Esta misma situación o condición de indolencia también se refleja en las encuestas en las que ningún legislador, sin importar colores, ha salido bien librado. Me ha tocado ver algunos sondeos locales y nacionales en donde, de entrada, el 99% de los encuestados responde que “no conoce a sus legisladores”.

Ambas mediciones, una directa y otra probabilística, confirman que a la gente le interesa muy poco lo que hacen o dejan de hacer los legisladores, quienes técnicamente son consideradores como “representantes del pueblo”, aunque en realidad sólo actúan con base en lineamientos partidistas. Prueba de esto es que se refieren a ellos como “el diputado del partido Y ó X”. Seguramente hay sus honrosas excepciones, pero la generalidad es ésta.

Es importante que los ciudadanos comiencen a hacer conciencia sobre la trascendencia que implica la labor legislativa, ya que si bien las autoridades ejecutivas-administrativas ejercen directamente el dinero, desde el legislativo se deciden los presupuestos, aumentos a los impuestos y los millonarios endeudamientos, sólo por mencionar algo.

Por ejemplo, el endeudamiento por $1,870 millones pasó mediante “fast track” en el Congreso local, sin explicación sobre el destino real de esos recursos.
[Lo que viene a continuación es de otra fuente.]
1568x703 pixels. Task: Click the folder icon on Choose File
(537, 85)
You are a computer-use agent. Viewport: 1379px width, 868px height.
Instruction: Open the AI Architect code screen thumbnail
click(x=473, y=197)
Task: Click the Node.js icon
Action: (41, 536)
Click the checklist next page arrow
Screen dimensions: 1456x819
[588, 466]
Nadie sabe, nadie supo. ¿Y los “representados”?

En menos de siete meses habrá elecciones municipales y legislativas locales, y valdría la pena que desde ahora los yucatecos y los meridanos estemos alertas acerca de quiénes serán postulados como nuestros “representantes”.

Según un documento del Colegio Nacional de Ciencias Políticas y Administración Pública, se han hecho estudios que han identificado ciertos estándares en la actuación de los legisladores.

El documento señala que en el actuar legislativo se han identificado "siete pecados capitales": 1. Emitir votos contradictorios o en perjuicio de los electores, o faltar a las votaciones importantes; 2. Hacer viajes a costa de los contribuyentes; 3. Votar en favor de un aumento de su propio sueldo; 4. Votar por impuestos nuevos o más altos; 5. No vivir en la división electoral cuando la han representado; 6. Estar involucrado en algún escándalo, y 7. No terminar su encargo para irse a otro, para no quedarse “fuera de la jugada”.

Por ello, hoy día, la tendencia de los partidos es imponer como candidatos a personas que no tengan antecedentes en puestos públicos porque seguramente directa o indirectamente serán blanco de algún señalamiento.

El mismo documento indica: “Hacer investigación negativa es más fácil si se trata de un candidato con gran trayectoria política que de un recién llegado a la arena pública. Nunca subestime la capacidad de los políticos y funcionarios de decir y hacer cosas increíbles y estúpidas, sólo hay que buscarlas en los archivos, registros, hemerotecas y bibliotecas. Hoy, muchas campañas políticas son ganadas dentro de las bibliotecas y, cada vez más, frente a las computadoras”.

Valore sobre la importancia de tener un Congreso que de verdad represente los intereses del pueblo no los personales ni los de un partido. Pero más que elegir hay que exigir.